Task -> Reproduce the lines of the items starting with the line that contains "Expand the Unavailable" and ending with the line that contains "click(x=720, y=352)", including both of those lines.

[Word and item position data]
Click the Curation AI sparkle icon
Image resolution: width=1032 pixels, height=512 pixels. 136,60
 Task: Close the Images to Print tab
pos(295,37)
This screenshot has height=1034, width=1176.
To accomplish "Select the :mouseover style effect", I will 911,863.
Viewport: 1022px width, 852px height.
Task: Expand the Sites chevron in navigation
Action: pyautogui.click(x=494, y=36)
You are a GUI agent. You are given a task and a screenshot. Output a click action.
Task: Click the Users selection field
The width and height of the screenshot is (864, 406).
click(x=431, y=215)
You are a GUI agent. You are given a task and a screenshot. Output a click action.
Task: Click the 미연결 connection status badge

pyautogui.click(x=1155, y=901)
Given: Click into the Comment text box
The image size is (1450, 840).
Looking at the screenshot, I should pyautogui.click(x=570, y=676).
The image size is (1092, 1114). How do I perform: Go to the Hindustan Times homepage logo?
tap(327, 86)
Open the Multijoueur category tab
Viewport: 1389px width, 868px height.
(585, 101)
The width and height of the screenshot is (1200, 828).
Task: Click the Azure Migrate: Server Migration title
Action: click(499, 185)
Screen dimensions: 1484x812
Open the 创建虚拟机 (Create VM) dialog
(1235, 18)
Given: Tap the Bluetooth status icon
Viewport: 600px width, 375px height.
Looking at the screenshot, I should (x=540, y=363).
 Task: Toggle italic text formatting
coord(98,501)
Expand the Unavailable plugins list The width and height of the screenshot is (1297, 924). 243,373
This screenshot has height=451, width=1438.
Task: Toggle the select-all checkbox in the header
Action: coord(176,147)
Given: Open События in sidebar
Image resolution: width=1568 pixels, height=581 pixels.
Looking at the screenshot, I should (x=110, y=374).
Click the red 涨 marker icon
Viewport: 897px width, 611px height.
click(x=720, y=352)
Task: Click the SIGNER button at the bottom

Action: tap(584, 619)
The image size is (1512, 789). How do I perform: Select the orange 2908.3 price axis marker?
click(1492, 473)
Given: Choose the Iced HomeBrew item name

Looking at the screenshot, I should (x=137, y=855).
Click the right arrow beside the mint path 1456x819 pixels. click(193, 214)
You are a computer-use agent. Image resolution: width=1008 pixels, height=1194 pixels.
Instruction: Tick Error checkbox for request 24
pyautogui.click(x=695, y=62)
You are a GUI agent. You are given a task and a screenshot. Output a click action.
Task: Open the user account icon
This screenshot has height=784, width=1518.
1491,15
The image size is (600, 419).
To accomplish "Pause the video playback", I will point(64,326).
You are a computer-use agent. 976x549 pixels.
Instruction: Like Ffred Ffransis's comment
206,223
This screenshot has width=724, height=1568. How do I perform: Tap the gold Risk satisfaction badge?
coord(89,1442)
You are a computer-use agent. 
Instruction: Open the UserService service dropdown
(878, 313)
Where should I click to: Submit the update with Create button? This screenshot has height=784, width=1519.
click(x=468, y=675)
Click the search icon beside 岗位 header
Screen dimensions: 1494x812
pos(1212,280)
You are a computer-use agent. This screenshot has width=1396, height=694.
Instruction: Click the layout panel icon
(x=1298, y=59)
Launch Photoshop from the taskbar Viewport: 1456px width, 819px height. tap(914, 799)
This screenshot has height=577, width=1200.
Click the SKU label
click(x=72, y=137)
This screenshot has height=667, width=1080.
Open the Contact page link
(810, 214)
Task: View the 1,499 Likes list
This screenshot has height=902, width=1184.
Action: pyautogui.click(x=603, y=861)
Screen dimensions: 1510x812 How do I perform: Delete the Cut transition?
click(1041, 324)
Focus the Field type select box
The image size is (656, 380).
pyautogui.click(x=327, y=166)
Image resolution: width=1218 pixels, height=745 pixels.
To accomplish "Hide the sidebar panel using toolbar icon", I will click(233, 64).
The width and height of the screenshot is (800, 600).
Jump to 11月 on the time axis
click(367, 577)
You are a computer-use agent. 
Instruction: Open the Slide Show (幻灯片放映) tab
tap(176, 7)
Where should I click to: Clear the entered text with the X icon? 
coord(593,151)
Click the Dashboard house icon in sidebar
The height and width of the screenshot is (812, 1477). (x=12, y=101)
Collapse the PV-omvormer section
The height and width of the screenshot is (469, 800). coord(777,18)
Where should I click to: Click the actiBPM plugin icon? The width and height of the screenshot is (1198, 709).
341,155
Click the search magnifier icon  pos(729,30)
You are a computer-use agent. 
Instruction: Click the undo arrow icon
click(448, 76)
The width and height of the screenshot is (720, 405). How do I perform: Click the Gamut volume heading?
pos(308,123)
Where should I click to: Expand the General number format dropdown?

The result ->
Expand the Unavailable plugins list The width and height of the screenshot is (1297, 924). 243,373
This screenshot has height=451, width=1438.
Task: Toggle the select-all checkbox in the header
Action: coord(176,147)
Given: Open События in sidebar
Image resolution: width=1568 pixels, height=581 pixels.
Looking at the screenshot, I should (x=110, y=374).
Click the red 涨 marker icon
Viewport: 897px width, 611px height.
click(x=720, y=352)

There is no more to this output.